Members of the Welfare Fund are required to pay a monthly stipend. It is also possible to pay the entire amount for six months or one year together. The minimum monthly payment is Rs 100. The government will also contribute an equivalent of up to Rs. 250 to the fund. Each trader is required to contribute one per cent of their annual profits to the fund as an agricultural incentive.
Other than the pension, benefits include aid for those who are suffering from chronic illnesses; aid for the members’ or their children’s education and marriage and compensation for the member and their family in the case of an accident, wildlife attack, poisoning or death.
Pension for Farmers
Farmers who have paid their share for at least five years, without arrears, and remain members of the Welfare Fund will be entitled to pension once they cross the age of 60. The family of a farmer who dies after paying for at least five years, without arrears, is also entitled to the pension.

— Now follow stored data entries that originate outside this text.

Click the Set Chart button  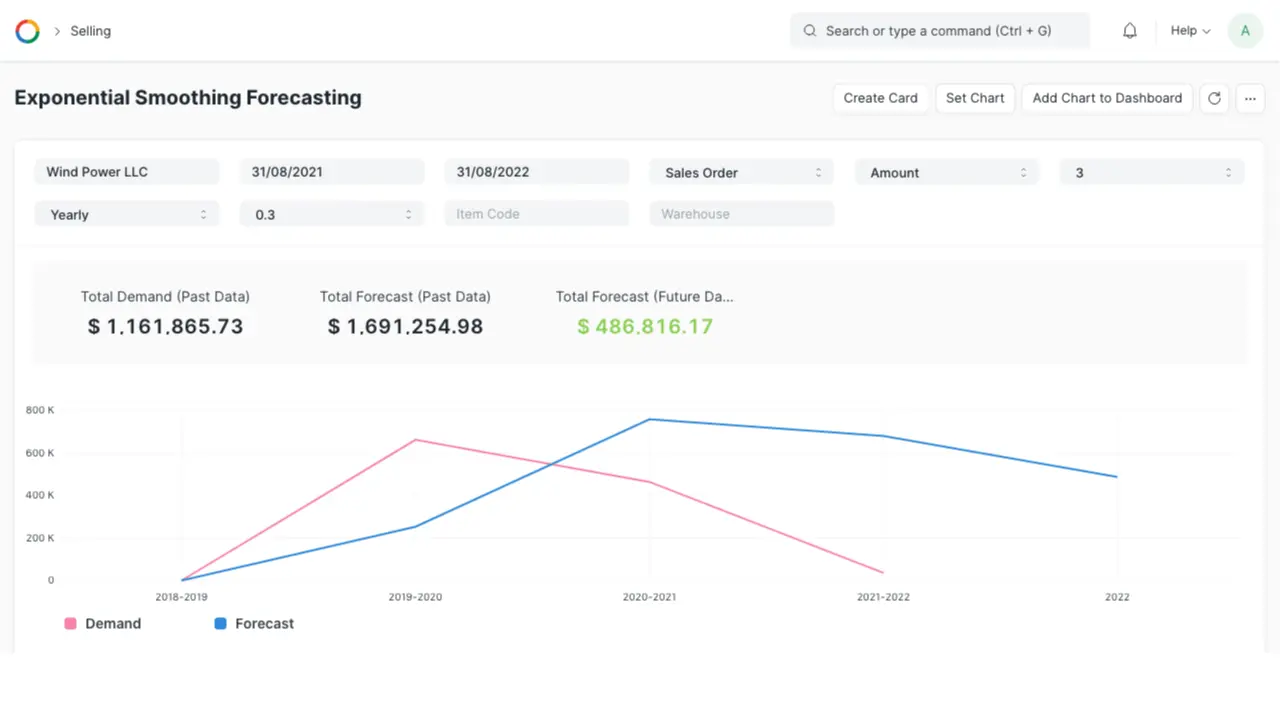975,98
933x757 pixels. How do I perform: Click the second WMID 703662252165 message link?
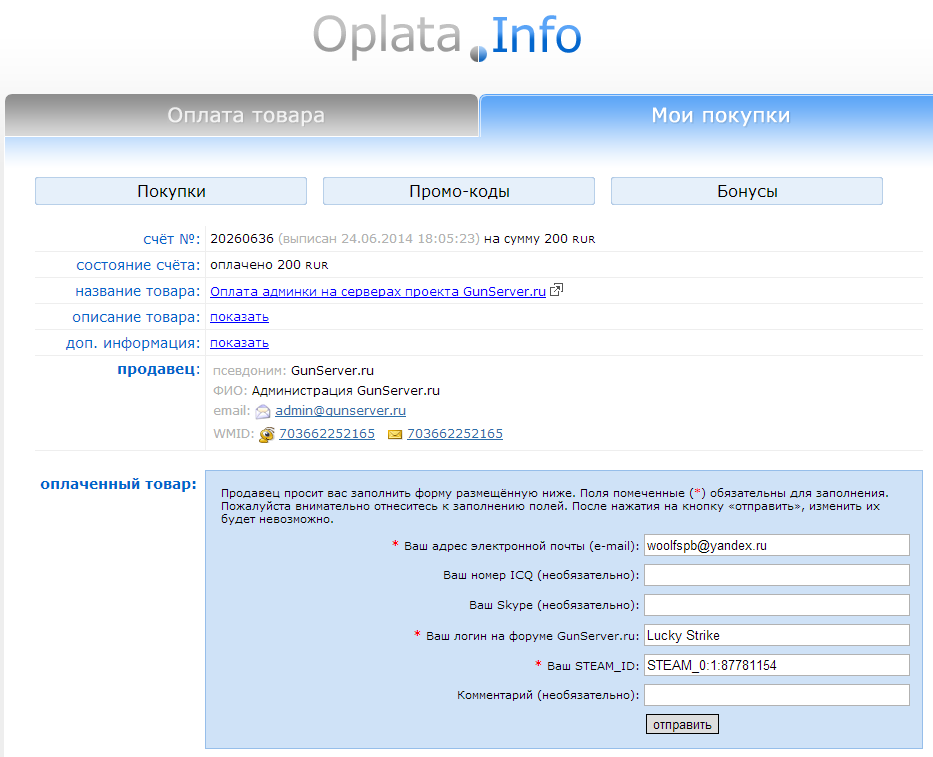point(455,434)
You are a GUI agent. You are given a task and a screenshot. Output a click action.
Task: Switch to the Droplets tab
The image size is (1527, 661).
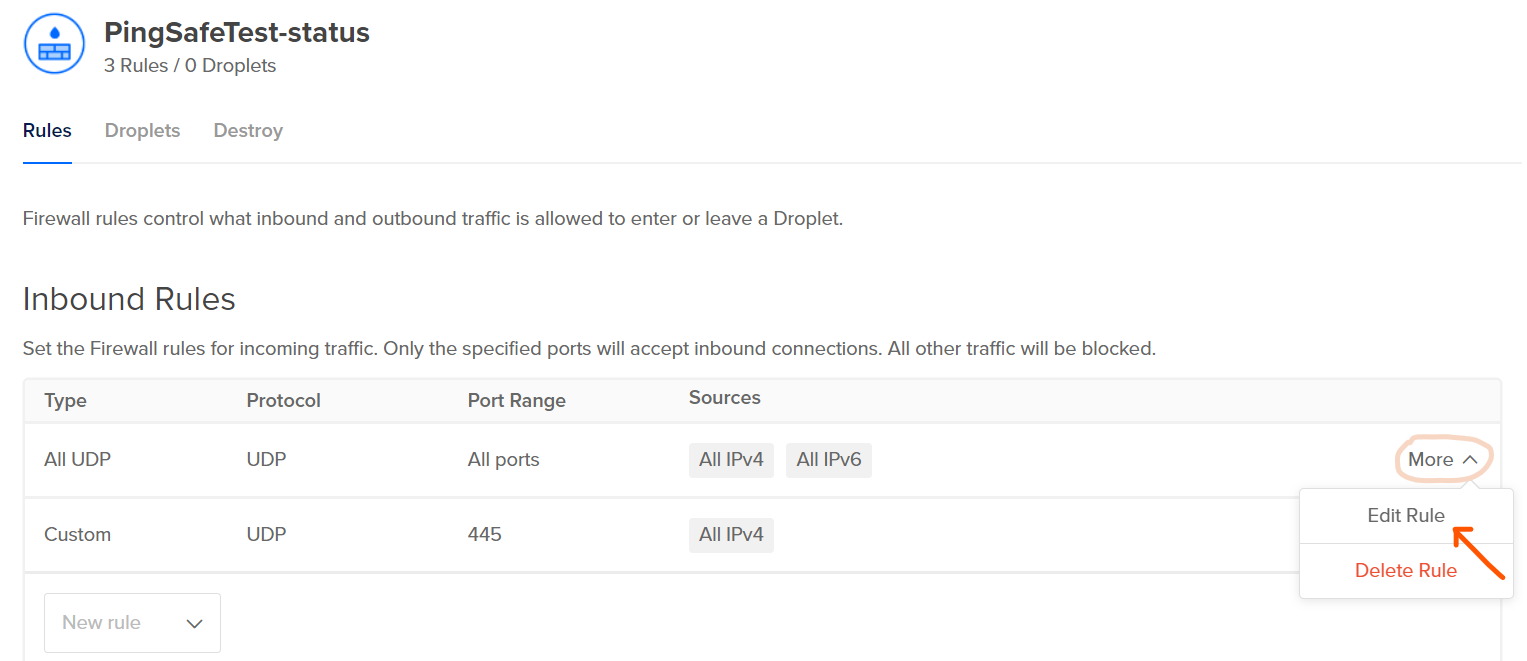[142, 131]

Farmers who are unable to continue farming due to health issues will be given a monthly pension up to the age of 60. Those who are physically disabled due to illness or an accident will be given disability benefits. Medical assistance will be given to those who are the part of life insurance and medical insurance coverage as decided by the Board.
The Board has been constituted after detailed discussions with farmers and the people's representatives. The minister said that the Welfare Fund Board is a big step in the history of farmers in Kerala.